Slowly but surely, we are making headway. God is so good. I'll tell you what I mean.
We got Hayleigh on Thursday, so we've had her about 2 and a half days now. Tonight, Saturday night, is her third night here. Stan worded it really well when he was on the phone with a friend tonight. He said something to the effect of: "It is a privilege and a challenge. It's like a complete emptying of myself. I'm learning the real meaning of love." In the last few days we have done our best to: play hard; hug a lot; give lots of affirmation for good choices; provide consistent, predictable boundaries; and to love with wide open hearts. We have introduced her, in bits and pieces, to God, to Jesus, told her over and over about His love for her. Tonight at bedtime we read the story of the prodigal son and talked about how God loves us all the time, even when we make wrong choices, how He waits for us tell Him we're sorry and He's so happy when we ask Him to forgive us.....we had a really good conversation about God and His rules and how He asks us to follow them because He loves us and wants to keep us safe....and how the rules Stan and I make for her are because we love her and want her to be safe. We've definitely had some obedience issues in the last few days, but this afternoon we made it for probably 4 hours without any major disobedience. Progress!!! Praise God. I think that, slowly but surely, she is becoming more secure here, feeling more safe, more loved and cared for. Consistent (but compassionate) boundaries breed security, and we're already starting to see that paying off a little bit. I believe things will continue to get better.
For those of you who pray for us, here are a few specific prayer requests:
-We are asking God for wisdom and discernment as we parent Hayleigh. We want to see through her actions into what's really going on in her heart.
-Pray that Jesus will be the healer of her heart, even now while her feelings of grief and loss are so intense.
-Pray she'll encounter God's love for her in ways that she can understand, and that she'll understand her need for Jesus to be her Savior and her Lord.
-The current situations of her various family members (birth mom, father, grandparents, etc) are all very messy, to put it mildly. Pray for supernaturally quick resolution to her case so that she can have permanancy QUICKLY, wherever that may be.
-Here's an interesting delima we're facing: Hayleigh adores Stan (and has a blast with him!) from the moment she wakes up, until it's time to get ready for bed. At that point, she suddenly doesn't want to be around him, doesn't want him to be in her room while we read stories and pray, will hide her head in the pillows and refuse to talk to us if he comes into the room. :( It's very sad. I've asked her why she doesn't want him in her room and can't get a clear answer from her. Tonight she said she didn't know. I have a few guesses as to why but nothing for certain.

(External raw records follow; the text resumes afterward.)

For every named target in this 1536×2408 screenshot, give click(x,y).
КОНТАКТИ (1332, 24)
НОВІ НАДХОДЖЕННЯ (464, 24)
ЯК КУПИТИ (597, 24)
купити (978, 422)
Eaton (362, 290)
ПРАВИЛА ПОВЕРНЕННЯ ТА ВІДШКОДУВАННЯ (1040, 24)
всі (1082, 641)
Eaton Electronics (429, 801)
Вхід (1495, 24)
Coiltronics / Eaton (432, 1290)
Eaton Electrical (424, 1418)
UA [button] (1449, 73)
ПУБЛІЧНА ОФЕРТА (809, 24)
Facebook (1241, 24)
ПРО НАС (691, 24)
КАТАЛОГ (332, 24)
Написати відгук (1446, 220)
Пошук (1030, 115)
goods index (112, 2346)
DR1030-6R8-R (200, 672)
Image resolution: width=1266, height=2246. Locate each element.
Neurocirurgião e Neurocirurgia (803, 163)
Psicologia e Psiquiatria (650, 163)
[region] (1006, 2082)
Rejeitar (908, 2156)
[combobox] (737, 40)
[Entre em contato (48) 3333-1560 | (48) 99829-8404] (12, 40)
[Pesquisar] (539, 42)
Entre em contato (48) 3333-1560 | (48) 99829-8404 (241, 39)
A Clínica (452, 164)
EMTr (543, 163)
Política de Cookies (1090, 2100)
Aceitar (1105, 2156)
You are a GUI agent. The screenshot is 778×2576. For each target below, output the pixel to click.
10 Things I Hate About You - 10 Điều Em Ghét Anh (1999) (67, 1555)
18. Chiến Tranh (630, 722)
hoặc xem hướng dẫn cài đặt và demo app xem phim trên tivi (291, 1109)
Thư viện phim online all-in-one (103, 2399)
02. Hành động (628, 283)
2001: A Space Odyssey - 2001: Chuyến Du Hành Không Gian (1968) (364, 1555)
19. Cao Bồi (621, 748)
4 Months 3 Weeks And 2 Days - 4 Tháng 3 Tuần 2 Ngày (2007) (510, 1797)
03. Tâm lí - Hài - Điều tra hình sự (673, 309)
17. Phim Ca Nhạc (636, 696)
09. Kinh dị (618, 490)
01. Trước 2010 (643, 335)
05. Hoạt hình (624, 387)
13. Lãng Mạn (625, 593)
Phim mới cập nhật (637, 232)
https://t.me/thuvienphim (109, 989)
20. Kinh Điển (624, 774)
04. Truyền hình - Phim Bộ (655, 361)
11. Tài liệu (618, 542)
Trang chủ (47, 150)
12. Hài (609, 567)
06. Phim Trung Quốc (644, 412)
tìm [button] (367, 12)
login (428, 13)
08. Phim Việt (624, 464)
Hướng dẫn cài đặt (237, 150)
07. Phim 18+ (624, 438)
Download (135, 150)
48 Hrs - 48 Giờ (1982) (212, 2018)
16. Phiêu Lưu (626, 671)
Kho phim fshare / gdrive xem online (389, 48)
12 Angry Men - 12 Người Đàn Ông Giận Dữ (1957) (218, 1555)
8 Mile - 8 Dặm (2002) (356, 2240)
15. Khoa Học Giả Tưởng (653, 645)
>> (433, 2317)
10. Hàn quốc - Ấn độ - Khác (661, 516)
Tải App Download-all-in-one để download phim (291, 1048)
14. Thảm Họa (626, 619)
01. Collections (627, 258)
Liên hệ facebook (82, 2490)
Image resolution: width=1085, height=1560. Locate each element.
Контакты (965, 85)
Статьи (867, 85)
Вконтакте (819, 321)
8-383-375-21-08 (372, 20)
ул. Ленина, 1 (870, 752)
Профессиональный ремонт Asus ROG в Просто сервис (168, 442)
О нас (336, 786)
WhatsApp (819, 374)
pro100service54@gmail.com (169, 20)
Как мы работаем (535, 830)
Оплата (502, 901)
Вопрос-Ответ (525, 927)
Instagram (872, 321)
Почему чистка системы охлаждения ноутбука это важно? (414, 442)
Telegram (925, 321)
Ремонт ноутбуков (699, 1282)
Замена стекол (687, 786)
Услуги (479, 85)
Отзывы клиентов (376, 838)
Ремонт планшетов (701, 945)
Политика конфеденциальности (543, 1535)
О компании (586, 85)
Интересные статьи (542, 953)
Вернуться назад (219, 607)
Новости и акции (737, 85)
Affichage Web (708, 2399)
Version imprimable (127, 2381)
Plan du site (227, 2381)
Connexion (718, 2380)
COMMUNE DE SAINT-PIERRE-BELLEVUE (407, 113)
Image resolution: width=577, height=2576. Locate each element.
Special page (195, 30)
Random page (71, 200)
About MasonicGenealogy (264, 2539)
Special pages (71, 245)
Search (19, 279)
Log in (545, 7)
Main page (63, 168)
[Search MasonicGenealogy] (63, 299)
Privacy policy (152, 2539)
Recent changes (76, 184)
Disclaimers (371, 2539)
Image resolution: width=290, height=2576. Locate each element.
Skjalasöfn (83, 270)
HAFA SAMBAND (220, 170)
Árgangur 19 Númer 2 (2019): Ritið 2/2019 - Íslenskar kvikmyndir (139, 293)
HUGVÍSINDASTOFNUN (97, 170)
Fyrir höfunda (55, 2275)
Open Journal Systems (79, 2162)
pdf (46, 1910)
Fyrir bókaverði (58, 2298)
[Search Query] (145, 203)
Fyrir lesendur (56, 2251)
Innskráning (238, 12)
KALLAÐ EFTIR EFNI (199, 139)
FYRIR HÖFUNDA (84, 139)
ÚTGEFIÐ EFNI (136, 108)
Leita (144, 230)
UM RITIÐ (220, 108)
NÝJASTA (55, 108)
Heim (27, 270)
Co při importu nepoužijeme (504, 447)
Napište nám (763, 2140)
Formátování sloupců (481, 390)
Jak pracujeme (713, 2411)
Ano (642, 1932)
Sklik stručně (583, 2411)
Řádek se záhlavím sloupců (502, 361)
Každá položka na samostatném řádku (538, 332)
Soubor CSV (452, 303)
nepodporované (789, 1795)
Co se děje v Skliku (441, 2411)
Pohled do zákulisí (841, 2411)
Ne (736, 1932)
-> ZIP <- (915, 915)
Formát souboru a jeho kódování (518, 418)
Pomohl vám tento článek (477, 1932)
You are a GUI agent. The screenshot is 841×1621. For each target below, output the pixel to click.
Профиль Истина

We really need wisdom on this one because it's important that she learn to really trust BOTH of us, not just me. Please ask God to give us insight into what is behind this.
Okay, that's it for now. Thanks so much to all of you who are praying - we need it now more than ever. Love y'all!


3 comments:
It seems like the Lord is giving you both a lot of grace to parent her and I really think you both will do wonderful with her! I really will be praying for her, her heart and for you guys! How is the bug doing with all this change? I bet it's a little to early to tell at the moment. Love you lots!
Hey guys! Sounds like you're having a good time. A wise friend of mine once said, "I never said it would be easy. I said it would be worth it." He stole it, but it's still true. We'll keep you in our thoughts and prayers. When you're ready, let's all go play.
Ray and Tamra
Wow! Just read up on you guys - big changes!! We wil be praying for you guys and little Hayleigh. How is being a mom of two?